Ternary Expressions with Go Generics

A ternary expression is a common logical construct available in many programming languages. It shortens an if/else condition into a single statement:

someCondition ? "yes" : "no"

In the above example, ? means “then” and : means “else”, so the example reads if someCondition is true, then use "yes", otherwise use "false".

When the Go 2 proposals were being considered, there were a number of proposals for the addition of ternary expressions into the language proposed by the community:

Being a fairly trival logical operator to simulate with basic if/else conditions, it was largely dismissed by the community and the Go team but coming from a C# background, I’d consider myself a fan of the construct (although appreciate why it wouldn’t/shouldn’t have a home in Go).

A ternary operator can be simulated in Go as follows:

package main

import "fmt"

func main() {
	someCondition := true
  
	a := "no"
	if someCondition {
		a = "yes"
	}

	fmt.Println(a)
}

It’s elegant enough but rather than a single-line ternary expression, we’re having to read 5 lines of code.

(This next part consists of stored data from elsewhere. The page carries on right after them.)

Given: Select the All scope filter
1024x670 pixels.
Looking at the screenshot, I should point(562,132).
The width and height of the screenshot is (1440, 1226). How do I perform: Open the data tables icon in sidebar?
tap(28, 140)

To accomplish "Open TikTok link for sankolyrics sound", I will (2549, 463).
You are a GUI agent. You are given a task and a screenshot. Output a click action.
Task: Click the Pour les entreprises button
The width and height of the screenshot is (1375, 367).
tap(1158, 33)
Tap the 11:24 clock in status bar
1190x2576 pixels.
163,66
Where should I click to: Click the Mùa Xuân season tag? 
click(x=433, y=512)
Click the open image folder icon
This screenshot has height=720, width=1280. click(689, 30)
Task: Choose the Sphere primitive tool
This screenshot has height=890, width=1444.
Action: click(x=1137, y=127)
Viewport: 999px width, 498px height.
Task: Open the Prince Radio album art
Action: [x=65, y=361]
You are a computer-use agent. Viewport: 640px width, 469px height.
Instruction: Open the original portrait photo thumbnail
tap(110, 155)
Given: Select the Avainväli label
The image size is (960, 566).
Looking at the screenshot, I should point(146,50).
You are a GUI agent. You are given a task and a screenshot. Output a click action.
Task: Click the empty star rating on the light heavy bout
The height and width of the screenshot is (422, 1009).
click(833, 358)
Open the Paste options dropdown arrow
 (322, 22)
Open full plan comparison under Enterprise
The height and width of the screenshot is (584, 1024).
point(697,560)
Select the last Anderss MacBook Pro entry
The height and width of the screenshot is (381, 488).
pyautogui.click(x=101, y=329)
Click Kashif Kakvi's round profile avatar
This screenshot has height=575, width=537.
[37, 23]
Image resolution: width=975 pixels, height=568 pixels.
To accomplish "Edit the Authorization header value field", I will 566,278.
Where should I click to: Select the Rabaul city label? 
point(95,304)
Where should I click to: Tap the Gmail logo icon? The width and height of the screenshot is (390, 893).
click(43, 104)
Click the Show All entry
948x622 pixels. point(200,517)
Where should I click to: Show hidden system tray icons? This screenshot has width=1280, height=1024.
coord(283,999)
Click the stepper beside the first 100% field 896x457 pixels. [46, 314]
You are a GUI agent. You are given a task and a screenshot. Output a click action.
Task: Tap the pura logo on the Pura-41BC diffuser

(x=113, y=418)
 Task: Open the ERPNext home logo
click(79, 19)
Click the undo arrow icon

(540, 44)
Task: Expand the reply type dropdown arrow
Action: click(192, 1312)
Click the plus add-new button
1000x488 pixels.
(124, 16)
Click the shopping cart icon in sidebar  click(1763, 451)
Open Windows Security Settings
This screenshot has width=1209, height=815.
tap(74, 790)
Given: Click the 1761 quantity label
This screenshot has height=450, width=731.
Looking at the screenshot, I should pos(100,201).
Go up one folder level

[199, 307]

Skip forward a year and the Go 2 generics proposal is available in the go2goplay playground and with it, a more elegant way to implement ternary expressions. In the following example, I harness generics to create a very simple replacement for a full ?: ternary expression:

package main

import (
	"fmt"
)

func cond[type T](c bool, i, e T) T {
	if c {
		return i
	}
	return e
}

func main() {
  someCondition := true
  
  fmt.Println(cond(someCondition, "yes", "no"))
}

This example probably didn’t require a blog post but I like how the humble ternary expression can be created with the use of Go 2’s generics!